Excerpt —
######

[DUG] What is the future for Delphi programmer?

Jolyon Smith jsmith at deltics.co.nz
Sat Jan 16 08:49:16 NZDT 2010


> I reckon you are still focusing way too narrowly.

Simply explained by the fact that I was responding to one very specific
observation, not offering a forward looking view covering all aspects of the
anticipated directions that Delphi may or may not ever go in.



> I am expecting office workers will still have desktops for years
> to come.  But more and more will be moving to phone and netbook
> devices, and already have started.

I might agree if I hadn't been hearing the exact same prediction for the
last 10 years.


> Windows desktops start to be replaced by terminal services
> and RDP devices to grunty servers.

Ditto.  This was "the way of the future" back in 1992.  I hasn't transpired
in the last 15 years.  What reason is there to think it will in the next 15?

I think the problem here is that there is a temptation to think that there
will be One True Way in the future, and we try to identify what that One
True Way will be.

######

Provided data —

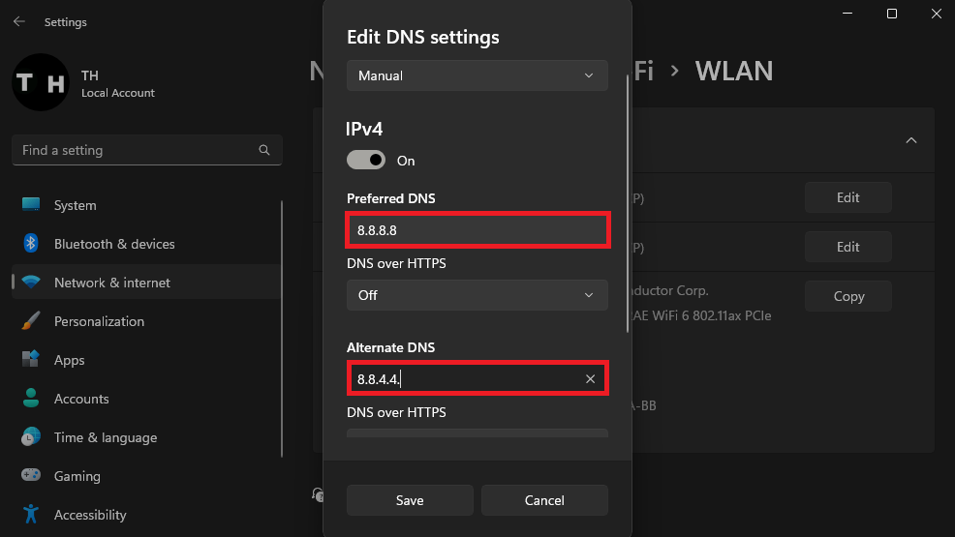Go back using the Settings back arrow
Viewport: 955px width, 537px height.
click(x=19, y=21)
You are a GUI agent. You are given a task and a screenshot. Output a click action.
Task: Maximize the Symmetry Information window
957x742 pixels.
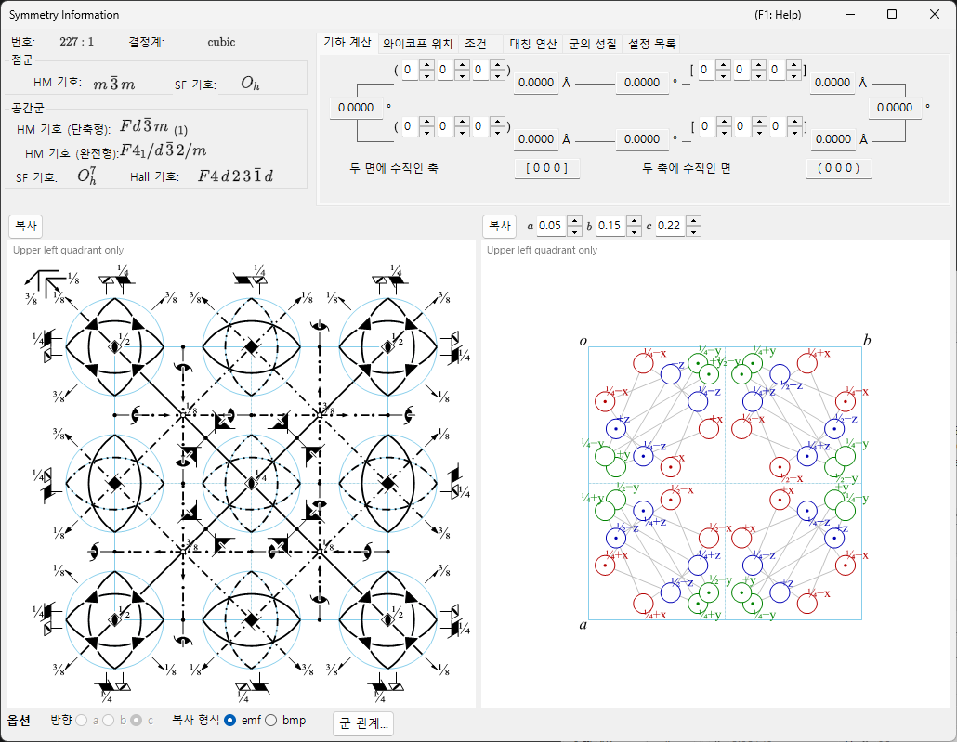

######

Stated goal —
Repeat the part of the Delphi mailing list post between "I might agree" and "the next 15?", inclusive, word for word.

Response for this exercise —
I might agree if I hadn't been hearing the exact same prediction for the
last 10 years.


> Windows desktops start to be replaced by terminal services
> and RDP devices to grunty servers.

Ditto.  This was "the way of the future" back in 1992.  I hasn't transpired
in the last 15 years.  What reason is there to think it will in the next 15?